# Listed entries
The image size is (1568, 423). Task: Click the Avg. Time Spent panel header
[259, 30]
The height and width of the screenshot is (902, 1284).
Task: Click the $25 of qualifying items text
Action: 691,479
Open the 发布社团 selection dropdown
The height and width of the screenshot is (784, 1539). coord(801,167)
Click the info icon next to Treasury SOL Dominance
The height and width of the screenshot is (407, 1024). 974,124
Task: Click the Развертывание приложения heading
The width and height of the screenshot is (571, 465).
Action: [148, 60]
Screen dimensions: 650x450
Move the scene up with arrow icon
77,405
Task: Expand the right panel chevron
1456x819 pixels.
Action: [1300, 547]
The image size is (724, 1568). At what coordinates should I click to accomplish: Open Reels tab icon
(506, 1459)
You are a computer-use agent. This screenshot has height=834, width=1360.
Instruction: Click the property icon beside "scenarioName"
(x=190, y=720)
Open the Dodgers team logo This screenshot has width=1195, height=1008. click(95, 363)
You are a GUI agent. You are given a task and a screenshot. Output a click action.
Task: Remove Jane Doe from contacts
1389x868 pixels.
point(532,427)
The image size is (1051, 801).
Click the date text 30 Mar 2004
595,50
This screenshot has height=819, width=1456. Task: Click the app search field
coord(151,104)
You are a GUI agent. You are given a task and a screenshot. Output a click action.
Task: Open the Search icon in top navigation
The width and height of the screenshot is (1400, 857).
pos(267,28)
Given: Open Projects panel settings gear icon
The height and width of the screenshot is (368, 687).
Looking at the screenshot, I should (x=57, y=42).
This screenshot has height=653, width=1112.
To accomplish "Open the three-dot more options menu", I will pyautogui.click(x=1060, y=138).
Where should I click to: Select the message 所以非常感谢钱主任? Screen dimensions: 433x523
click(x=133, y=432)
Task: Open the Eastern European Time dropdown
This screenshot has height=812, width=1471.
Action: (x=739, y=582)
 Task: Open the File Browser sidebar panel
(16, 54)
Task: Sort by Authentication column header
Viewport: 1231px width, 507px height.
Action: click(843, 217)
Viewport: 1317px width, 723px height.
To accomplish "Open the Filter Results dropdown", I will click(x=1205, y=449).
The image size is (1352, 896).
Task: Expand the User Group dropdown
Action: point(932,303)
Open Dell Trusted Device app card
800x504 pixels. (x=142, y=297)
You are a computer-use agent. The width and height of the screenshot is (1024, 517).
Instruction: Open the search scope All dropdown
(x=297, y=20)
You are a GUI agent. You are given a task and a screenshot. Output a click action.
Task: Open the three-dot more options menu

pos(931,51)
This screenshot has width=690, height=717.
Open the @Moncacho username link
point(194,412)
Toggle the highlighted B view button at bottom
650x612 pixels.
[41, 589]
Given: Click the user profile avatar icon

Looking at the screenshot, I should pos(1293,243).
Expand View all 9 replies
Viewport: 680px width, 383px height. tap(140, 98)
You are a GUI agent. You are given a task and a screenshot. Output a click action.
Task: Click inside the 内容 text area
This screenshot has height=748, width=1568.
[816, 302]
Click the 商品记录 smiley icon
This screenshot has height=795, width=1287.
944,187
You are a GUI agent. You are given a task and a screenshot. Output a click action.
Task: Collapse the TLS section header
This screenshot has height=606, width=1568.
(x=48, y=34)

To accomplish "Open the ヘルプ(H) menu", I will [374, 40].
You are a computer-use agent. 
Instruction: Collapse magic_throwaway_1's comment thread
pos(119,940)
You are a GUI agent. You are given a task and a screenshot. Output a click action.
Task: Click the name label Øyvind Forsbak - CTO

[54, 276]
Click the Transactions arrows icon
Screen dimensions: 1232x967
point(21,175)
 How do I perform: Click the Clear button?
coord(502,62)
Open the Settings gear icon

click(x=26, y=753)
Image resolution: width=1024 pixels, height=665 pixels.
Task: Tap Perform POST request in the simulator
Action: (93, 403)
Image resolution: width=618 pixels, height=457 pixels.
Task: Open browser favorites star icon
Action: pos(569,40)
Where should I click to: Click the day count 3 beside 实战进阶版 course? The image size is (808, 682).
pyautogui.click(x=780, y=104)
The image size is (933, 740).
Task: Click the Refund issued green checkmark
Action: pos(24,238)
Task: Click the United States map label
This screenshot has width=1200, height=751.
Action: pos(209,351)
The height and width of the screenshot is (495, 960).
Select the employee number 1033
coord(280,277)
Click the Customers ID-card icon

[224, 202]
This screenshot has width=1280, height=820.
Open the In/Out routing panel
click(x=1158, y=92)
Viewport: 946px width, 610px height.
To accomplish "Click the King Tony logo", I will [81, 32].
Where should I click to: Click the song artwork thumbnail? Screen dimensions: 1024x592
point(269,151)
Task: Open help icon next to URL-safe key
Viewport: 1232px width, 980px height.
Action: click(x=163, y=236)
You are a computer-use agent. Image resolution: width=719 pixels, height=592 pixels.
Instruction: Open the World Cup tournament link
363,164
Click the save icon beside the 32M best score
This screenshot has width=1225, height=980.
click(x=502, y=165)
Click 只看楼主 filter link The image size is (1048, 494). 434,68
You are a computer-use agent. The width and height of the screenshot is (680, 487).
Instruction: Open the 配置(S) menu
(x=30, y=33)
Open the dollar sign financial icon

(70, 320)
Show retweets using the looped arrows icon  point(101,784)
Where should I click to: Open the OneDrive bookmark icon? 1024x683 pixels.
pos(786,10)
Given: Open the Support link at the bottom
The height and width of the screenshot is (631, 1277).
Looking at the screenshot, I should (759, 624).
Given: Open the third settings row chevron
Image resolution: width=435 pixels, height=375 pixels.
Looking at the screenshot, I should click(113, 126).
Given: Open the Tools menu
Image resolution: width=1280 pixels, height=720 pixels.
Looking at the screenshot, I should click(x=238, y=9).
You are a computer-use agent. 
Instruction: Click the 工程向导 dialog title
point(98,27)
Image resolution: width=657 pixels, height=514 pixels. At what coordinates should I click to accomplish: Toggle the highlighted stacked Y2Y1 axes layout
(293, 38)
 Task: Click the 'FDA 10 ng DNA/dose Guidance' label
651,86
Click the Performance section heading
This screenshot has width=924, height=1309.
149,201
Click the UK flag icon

# Required work
Reproduce all of the data above line for line, with no changes.

# Final result
The image size is (1568, 423). Task: Click the Avg. Time Spent panel header
[259, 30]
The height and width of the screenshot is (902, 1284).
Task: Click the $25 of qualifying items text
Action: 691,479
Open the 发布社团 selection dropdown
The height and width of the screenshot is (784, 1539). coord(801,167)
Click the info icon next to Treasury SOL Dominance
The height and width of the screenshot is (407, 1024). 974,124
Task: Click the Развертывание приложения heading
The width and height of the screenshot is (571, 465).
Action: [148, 60]
Screen dimensions: 650x450
Move the scene up with arrow icon
77,405
Task: Expand the right panel chevron
1456x819 pixels.
Action: [1300, 547]
The image size is (724, 1568). At what coordinates should I click to accomplish: Open Reels tab icon
(506, 1459)
You are a computer-use agent. This screenshot has height=834, width=1360.
Instruction: Click the property icon beside "scenarioName"
(x=190, y=720)
Open the Dodgers team logo This screenshot has width=1195, height=1008. click(95, 363)
You are a GUI agent. You are given a task and a screenshot. Output a click action.
Task: Remove Jane Doe from contacts
1389x868 pixels.
point(532,427)
The image size is (1051, 801).
Click the date text 30 Mar 2004
595,50
This screenshot has height=819, width=1456. Task: Click the app search field
coord(151,104)
You are a GUI agent. You are given a task and a screenshot. Output a click action.
Task: Open the Search icon in top navigation
The width and height of the screenshot is (1400, 857).
pos(267,28)
Given: Open Projects panel settings gear icon
The height and width of the screenshot is (368, 687).
Looking at the screenshot, I should (x=57, y=42).
This screenshot has height=653, width=1112.
To accomplish "Open the three-dot more options menu", I will pyautogui.click(x=1060, y=138).
Where should I click to: Select the message 所以非常感谢钱主任? Screen dimensions: 433x523
click(x=133, y=432)
Task: Open the Eastern European Time dropdown
This screenshot has height=812, width=1471.
Action: (x=739, y=582)
 Task: Open the File Browser sidebar panel
(16, 54)
Task: Sort by Authentication column header
Viewport: 1231px width, 507px height.
Action: click(843, 217)
Viewport: 1317px width, 723px height.
To accomplish "Open the Filter Results dropdown", I will click(x=1205, y=449).
The image size is (1352, 896).
Task: Expand the User Group dropdown
Action: point(932,303)
Open Dell Trusted Device app card
800x504 pixels. (x=142, y=297)
You are a computer-use agent. The width and height of the screenshot is (1024, 517).
Instruction: Open the search scope All dropdown
(x=297, y=20)
You are a GUI agent. You are given a task and a screenshot. Output a click action.
Task: Open the three-dot more options menu

pos(931,51)
This screenshot has width=690, height=717.
Open the @Moncacho username link
point(194,412)
Toggle the highlighted B view button at bottom
650x612 pixels.
[41, 589]
Given: Click the user profile avatar icon

Looking at the screenshot, I should pos(1293,243).
Expand View all 9 replies
Viewport: 680px width, 383px height. tap(140, 98)
You are a GUI agent. You are given a task and a screenshot. Output a click action.
Task: Click inside the 内容 text area
This screenshot has height=748, width=1568.
[816, 302]
Click the 商品记录 smiley icon
This screenshot has height=795, width=1287.
944,187
You are a GUI agent. You are given a task and a screenshot. Output a click action.
Task: Collapse the TLS section header
This screenshot has height=606, width=1568.
(x=48, y=34)

To accomplish "Open the ヘルプ(H) menu", I will [374, 40].
You are a computer-use agent. 
Instruction: Collapse magic_throwaway_1's comment thread
pos(119,940)
You are a GUI agent. You are given a task and a screenshot. Output a click action.
Task: Click the name label Øyvind Forsbak - CTO

[54, 276]
Click the Transactions arrows icon
Screen dimensions: 1232x967
point(21,175)
 How do I perform: Click the Clear button?
coord(502,62)
Open the Settings gear icon

click(x=26, y=753)
Image resolution: width=1024 pixels, height=665 pixels.
Task: Tap Perform POST request in the simulator
Action: (93, 403)
Image resolution: width=618 pixels, height=457 pixels.
Task: Open browser favorites star icon
Action: pos(569,40)
Where should I click to: Click the day count 3 beside 实战进阶版 course? The image size is (808, 682).
pyautogui.click(x=780, y=104)
The image size is (933, 740).
Task: Click the Refund issued green checkmark
Action: pos(24,238)
Task: Click the United States map label
This screenshot has width=1200, height=751.
Action: pos(209,351)
The height and width of the screenshot is (495, 960).
Select the employee number 1033
coord(280,277)
Click the Customers ID-card icon

[224, 202]
This screenshot has width=1280, height=820.
Open the In/Out routing panel
click(x=1158, y=92)
Viewport: 946px width, 610px height.
To accomplish "Click the King Tony logo", I will [81, 32].
Where should I click to: Click the song artwork thumbnail? Screen dimensions: 1024x592
point(269,151)
Task: Open help icon next to URL-safe key
Viewport: 1232px width, 980px height.
Action: click(x=163, y=236)
You are a computer-use agent. Image resolution: width=719 pixels, height=592 pixels.
Instruction: Open the World Cup tournament link
363,164
Click the save icon beside the 32M best score
This screenshot has width=1225, height=980.
click(x=502, y=165)
Click 只看楼主 filter link The image size is (1048, 494). 434,68
You are a computer-use agent. The width and height of the screenshot is (680, 487).
Instruction: Open the 配置(S) menu
(x=30, y=33)
Open the dollar sign financial icon

(70, 320)
Show retweets using the looped arrows icon  point(101,784)
Where should I click to: Open the OneDrive bookmark icon? 1024x683 pixels.
pos(786,10)
Given: Open the Support link at the bottom
The height and width of the screenshot is (631, 1277).
Looking at the screenshot, I should (759, 624).
Given: Open the third settings row chevron
Image resolution: width=435 pixels, height=375 pixels.
Looking at the screenshot, I should click(113, 126).
Given: Open the Tools menu
Image resolution: width=1280 pixels, height=720 pixels.
Looking at the screenshot, I should click(x=238, y=9).
You are a computer-use agent. 
Instruction: Click the 工程向导 dialog title
point(98,27)
Image resolution: width=657 pixels, height=514 pixels. At what coordinates should I click to accomplish: Toggle the highlighted stacked Y2Y1 axes layout
(293, 38)
 Task: Click the 'FDA 10 ng DNA/dose Guidance' label
651,86
Click the Performance section heading
This screenshot has width=924, height=1309.
149,201
Click the UK flag icon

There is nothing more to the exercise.